Are the move semantics used in Example A necessary, and which struct is superior?

Example A:

struct A
{
    std::string a;
    A( std::string a ) : a( std::move(a) ){ }
};

Example B:

struct B
{
    std::string b;
    B( const std::string& b ) : b( b ){ }
};

I don't believe this is a duplicate question. I am asking specifically which example is superior from the perspective of using member initialization in a class constructor. None of the examples or answers listed in the other question dealt with member initialization.

I don't like that the constructor is called with a reference parameter, then copied into the member. It seems that it could be wasteful to have multiple copy operations.

I want to "pipe" the data into the members as efficiently as possible but I don't want to take rvalues as the constructor parameters.

Struct A is superior.

Moving an object is usually very cheap (and can often be completely optimized out), so typically one shouldn't care about the number of moves. But it's important to minimize the number of copies. The number of copies in example A is equal to or less than the number of copies in example B.

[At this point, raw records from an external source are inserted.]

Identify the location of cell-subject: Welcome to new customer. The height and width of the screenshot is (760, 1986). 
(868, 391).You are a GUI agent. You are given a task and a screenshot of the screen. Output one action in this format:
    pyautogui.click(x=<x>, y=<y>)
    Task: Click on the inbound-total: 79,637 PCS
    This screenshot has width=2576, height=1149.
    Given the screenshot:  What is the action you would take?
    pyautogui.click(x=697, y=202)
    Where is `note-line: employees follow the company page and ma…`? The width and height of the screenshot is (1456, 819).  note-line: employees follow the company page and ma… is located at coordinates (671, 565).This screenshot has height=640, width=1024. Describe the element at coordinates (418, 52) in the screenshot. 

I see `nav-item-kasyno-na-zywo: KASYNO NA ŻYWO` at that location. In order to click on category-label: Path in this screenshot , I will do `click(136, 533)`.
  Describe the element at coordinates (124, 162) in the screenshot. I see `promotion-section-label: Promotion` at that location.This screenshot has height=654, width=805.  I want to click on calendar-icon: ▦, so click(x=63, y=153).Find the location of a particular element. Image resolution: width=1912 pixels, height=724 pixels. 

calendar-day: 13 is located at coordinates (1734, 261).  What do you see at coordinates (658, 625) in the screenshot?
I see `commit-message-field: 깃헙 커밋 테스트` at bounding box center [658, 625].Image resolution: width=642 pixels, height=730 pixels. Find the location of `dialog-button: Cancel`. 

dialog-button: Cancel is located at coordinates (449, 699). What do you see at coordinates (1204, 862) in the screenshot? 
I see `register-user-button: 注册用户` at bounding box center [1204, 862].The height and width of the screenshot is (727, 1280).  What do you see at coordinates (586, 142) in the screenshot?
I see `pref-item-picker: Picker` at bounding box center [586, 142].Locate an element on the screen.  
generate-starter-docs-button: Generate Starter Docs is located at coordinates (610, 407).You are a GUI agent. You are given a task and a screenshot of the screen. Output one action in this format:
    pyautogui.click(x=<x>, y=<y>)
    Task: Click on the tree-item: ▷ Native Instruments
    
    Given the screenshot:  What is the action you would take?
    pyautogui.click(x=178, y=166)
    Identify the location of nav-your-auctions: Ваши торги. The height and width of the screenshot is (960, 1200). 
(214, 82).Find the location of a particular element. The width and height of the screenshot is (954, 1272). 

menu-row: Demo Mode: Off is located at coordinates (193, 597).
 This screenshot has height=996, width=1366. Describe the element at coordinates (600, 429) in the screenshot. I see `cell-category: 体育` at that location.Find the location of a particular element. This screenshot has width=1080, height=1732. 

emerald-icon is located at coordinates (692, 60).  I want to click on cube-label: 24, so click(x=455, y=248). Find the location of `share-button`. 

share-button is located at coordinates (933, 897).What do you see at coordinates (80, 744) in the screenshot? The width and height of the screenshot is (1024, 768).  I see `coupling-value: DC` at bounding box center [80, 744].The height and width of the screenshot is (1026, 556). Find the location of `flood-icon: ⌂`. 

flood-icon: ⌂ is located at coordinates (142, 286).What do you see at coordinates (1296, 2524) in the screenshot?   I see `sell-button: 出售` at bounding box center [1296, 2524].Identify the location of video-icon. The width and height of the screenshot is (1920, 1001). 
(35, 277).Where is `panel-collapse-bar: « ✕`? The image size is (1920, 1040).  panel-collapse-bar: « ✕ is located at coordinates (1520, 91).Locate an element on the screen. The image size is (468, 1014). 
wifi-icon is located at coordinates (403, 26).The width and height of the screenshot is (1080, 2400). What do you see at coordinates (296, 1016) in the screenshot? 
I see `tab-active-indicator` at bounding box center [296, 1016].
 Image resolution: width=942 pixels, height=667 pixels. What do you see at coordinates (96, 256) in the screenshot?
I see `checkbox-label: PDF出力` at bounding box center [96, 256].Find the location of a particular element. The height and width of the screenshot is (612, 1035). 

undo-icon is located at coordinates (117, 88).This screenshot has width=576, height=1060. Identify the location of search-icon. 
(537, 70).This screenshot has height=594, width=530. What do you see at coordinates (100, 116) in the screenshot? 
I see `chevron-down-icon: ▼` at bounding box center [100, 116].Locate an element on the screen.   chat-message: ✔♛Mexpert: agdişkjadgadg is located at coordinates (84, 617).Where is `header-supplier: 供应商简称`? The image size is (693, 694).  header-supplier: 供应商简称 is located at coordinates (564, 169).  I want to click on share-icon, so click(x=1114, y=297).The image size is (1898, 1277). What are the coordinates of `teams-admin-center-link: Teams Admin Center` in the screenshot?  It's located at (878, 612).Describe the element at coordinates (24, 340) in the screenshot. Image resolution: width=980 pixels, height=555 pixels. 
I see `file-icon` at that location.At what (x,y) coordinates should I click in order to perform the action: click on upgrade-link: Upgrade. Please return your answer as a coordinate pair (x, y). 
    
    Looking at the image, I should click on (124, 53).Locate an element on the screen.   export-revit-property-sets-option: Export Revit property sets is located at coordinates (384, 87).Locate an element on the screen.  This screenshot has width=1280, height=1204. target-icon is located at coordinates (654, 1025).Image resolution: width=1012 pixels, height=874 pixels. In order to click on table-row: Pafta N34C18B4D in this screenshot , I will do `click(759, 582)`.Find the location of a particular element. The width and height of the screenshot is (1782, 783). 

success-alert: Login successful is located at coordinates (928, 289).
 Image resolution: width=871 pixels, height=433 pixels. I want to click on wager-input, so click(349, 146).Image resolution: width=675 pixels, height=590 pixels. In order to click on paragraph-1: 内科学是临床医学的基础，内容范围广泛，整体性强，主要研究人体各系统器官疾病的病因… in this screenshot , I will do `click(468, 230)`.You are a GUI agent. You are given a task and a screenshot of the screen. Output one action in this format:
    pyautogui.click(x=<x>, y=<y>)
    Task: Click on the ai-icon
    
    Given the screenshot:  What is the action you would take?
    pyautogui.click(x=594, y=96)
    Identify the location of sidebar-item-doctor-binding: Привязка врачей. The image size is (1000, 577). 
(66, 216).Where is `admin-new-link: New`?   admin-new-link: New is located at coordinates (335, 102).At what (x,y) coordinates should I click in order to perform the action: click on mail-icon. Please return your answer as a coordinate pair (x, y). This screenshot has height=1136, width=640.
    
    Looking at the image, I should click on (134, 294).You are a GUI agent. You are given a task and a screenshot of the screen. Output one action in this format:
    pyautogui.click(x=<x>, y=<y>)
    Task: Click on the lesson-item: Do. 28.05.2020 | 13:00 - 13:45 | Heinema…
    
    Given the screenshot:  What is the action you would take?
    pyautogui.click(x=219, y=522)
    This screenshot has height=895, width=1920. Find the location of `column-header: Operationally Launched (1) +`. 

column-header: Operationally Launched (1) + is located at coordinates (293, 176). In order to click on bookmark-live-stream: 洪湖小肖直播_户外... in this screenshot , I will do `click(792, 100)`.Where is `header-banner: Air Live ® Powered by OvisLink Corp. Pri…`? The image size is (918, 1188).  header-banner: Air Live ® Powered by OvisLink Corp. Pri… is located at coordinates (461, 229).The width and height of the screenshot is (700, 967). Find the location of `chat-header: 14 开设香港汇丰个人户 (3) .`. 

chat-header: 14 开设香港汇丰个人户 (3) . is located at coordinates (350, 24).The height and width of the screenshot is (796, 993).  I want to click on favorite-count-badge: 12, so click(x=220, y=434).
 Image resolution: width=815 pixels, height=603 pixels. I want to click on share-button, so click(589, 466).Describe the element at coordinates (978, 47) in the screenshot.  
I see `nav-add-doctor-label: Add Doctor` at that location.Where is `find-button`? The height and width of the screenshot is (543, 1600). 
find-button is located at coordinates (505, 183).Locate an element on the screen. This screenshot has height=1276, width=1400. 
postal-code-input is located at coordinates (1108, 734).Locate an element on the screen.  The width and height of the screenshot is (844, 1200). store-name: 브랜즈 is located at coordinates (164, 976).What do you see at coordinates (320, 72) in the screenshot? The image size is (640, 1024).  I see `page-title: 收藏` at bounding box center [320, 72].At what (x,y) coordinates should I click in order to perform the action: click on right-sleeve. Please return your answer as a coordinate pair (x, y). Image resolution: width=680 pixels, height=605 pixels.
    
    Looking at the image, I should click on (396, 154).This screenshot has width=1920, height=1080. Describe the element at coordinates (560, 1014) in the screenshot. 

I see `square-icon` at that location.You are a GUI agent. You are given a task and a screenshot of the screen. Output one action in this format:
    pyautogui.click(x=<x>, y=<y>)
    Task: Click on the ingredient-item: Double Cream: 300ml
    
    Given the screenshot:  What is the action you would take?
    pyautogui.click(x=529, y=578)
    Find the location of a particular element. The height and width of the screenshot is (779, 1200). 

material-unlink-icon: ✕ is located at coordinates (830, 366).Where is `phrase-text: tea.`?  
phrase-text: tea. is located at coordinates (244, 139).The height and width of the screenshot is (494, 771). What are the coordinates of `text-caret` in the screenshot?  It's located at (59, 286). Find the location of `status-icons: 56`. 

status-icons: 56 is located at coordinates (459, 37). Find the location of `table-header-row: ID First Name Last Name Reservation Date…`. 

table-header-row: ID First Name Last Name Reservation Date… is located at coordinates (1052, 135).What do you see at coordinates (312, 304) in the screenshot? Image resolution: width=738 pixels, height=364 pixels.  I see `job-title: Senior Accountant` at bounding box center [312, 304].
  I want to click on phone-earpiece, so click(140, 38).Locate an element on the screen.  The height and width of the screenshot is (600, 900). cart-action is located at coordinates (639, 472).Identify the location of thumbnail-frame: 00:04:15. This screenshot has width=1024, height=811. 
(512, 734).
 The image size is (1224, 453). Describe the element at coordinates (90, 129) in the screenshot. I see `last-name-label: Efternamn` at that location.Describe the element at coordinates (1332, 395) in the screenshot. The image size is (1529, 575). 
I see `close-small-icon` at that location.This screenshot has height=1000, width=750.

More specifically, A and B are equivalent if the original string is an L-value:

std::string s;
...
A a(s);  // one copy
B b(s);  // one copy

but A is better when the original string is an R-value:

std::string MakeString();
...
A a(MakeString());  // zero copies
B b(MakeString());  // one copy

In my opinion it is not genuine to compare both.

Most of the times the implemented copy constructor makes deep copy and the main intention behind is to ensure the source object is not modified.

std::move which eventually calls move constructor for rvalue reference, just copies the pointer and can set the source object pointer to NULL. This scenario is mainly for temporary objects.

So both examples are meant for two different purpose, one (copy constructor) when you want source object to be untouched, and the other (std::move) is meant for dealing temporary objects.